This article appears in the December 2013 issue of Louisville Magazine. To subscribe, visit Loumag.com
Hunting down delicious and affordable Mediterranean and Middle Eastern cuisine in this city isn’t hard. One could argue that behind pizza, hummus runs a close second for its consistent presence in Louisville neighborhoods. But when it comes to small, hidden places that attract mighty allegiances, Alwatan on Klondike Lane wins. Try its velvety hummus once and you may never want it again from another restaurant. Same goes for its soft, spiced falafel.
It’s easy to miss Alwatan. Located in a thicket of compact strip malls off Hikes Lane, the small, sparse dining room with roughly 10 tables opened in 2006. Owner Suleiman Talib had been running a bakery and grocery next door for two years prior. Talib came to Louisville from Palestine in 1996 and first opened a Bardstown Road smoke shop that no longer exists.
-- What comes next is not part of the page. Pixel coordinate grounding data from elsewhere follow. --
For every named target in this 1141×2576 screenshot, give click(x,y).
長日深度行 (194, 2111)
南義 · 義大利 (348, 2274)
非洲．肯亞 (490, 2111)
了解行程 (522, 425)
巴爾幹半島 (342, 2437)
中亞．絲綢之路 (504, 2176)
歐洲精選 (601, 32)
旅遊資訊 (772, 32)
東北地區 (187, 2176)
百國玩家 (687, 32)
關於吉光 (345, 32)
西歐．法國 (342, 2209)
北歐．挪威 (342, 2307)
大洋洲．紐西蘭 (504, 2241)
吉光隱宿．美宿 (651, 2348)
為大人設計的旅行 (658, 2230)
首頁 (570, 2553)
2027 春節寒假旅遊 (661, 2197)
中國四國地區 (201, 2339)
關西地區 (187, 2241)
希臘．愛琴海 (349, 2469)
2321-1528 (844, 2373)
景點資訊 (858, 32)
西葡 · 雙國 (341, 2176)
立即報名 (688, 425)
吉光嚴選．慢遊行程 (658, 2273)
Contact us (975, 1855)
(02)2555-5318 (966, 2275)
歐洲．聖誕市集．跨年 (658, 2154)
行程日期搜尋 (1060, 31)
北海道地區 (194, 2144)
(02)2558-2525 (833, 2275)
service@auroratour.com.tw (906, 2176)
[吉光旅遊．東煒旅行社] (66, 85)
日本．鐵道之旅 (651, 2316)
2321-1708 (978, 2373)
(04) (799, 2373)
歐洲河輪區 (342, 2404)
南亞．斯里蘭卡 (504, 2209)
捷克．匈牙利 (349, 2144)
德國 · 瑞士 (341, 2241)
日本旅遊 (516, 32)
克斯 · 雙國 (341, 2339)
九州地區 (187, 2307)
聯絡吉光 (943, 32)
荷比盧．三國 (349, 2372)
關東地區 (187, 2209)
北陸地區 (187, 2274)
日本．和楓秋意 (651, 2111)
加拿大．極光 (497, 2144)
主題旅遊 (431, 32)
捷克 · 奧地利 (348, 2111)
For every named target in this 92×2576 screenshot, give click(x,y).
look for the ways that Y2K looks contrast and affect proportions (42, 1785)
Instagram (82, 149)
His son, Adel Talib, followed in 2001.
On a busy Saturday afternoon, Adel and his wife man the register in the bakery as a customer buys nearly $100 worth of freshly bagged halal meats. A woman then plops down eight bags of warm pita, which Alwatan is known for. The Talibs bake 4,000 pieces a day and supply the bread to several restaurants in town, including Ramsi’s Cafe and Yafa Cafe. Behind the register, Muslim prayer beads hang for sale on a wall busy with phone cards and trinkets. A glass case offers homemade treats like baklava and Turkish delights. One dessert pops out. It looks exactly like a bird’s nest. And that is its name. Sweet, sticky cradles of shredded wheat hold bounties of hazelnuts, almonds and cashews. Sure, Louisville doesn’t lack for Mediterranean and Middle Eastern cuisine, but few can deliver on authenticity like Alwatan.